AI Article Synopsis

  • Autosomal recessive primary microcephaly (MCPH) is a rare disorder linked to intellectual disability and smaller head size at birth, primarily caused by mutations in the CDK5RAP2 gene.* -
  • The study used two-dimensional gel electrophoresis to analyze protein changes in the cerebral cortices of Cdk5rap2 mutant mice, revealing over 30 proteins affected that are related to brain development processes.* -
  • Findings highlight potential protein candidates that may contribute to the brain abnormalities seen in MCPH3, providing insight into the disorder's underlying mechanisms.*

Article Abstract

Background/aim: Autosomal recessive primary microcephaly (MCPH) is a rare and genetically heterogeneous group of disorders characterized by intellectual disability and microcephaly at birth, classically without further organ involvement. MCPH3 is caused by biallelic variants in the cyclin-dependent kinase 5 regulatory subunit-associated protein 2 gene CDK5RAP2. In the corresponding Cdk5rap2 mutant or Hertwig's anemia mouse model, congenital microcephaly as well as defects in the hematopoietic system, germ cells and eyes have been reported. The reduction in brain volume, particularly affecting gray matter, has been attributed mainly to disturbances in the proliferation and survival of early neuronal progenitors. In addition, defects in dendritic development and synaptogenesis exist that affect the excitation-inhibition balance. Here, we studied proteomic changes in cerebral cortices of Cdk5rap2 mutant mice.

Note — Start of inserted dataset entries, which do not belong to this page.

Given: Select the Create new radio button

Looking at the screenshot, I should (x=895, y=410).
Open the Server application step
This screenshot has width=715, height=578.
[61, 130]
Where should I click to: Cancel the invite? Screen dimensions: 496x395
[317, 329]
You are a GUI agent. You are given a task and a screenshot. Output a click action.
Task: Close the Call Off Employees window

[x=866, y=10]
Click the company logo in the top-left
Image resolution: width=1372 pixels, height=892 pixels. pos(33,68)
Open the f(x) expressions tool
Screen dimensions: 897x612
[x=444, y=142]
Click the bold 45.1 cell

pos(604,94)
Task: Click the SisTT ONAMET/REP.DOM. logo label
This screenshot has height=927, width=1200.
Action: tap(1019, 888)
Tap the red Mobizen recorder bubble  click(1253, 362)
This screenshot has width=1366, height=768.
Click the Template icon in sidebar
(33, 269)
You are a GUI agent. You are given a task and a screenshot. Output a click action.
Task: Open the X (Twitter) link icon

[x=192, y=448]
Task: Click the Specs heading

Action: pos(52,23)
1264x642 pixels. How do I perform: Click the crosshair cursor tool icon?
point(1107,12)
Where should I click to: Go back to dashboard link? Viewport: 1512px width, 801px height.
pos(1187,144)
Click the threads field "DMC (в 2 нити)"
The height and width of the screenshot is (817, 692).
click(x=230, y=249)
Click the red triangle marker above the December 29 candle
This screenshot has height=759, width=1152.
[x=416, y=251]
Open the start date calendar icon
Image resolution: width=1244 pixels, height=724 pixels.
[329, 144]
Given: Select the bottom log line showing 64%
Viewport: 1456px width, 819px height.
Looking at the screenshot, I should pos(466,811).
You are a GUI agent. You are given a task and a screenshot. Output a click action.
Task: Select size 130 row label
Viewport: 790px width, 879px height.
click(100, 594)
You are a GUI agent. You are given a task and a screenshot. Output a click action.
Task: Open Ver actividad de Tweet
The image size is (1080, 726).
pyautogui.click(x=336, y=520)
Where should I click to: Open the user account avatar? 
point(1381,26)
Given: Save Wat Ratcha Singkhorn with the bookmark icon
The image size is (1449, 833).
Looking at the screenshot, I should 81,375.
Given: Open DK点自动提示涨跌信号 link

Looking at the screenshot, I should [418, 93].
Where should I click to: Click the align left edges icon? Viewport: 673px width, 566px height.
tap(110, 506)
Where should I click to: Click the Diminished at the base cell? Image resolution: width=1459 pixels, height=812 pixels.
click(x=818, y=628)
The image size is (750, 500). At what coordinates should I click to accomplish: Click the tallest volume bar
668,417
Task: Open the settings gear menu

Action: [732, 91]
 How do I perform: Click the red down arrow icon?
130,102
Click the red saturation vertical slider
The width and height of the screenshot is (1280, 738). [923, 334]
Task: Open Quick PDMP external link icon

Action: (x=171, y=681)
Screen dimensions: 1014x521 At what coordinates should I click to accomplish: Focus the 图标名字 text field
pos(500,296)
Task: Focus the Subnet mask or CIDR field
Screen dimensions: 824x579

Material And Methods: We used large-gel two-dimensional gel (2-DE) electrophoresis to separate cortical proteins. 2-DE gels were visualized by a trained observer on a light box. Spot changes were considered with respect to presence/absence, quantitative variation and altered mobility.

Result: We identified a reduction in more than 30 proteins that play a role in processes such as cell cytoskeleton dynamics, cell cycle progression, ciliary functions and apoptosis. These proteome changes in the MCPH3 model can be associated with various functional and morphological alterations of the developing brain.

Conclusion: Our results shed light on potential protein candidates for the disease-associated phenotype reported in MCPH3.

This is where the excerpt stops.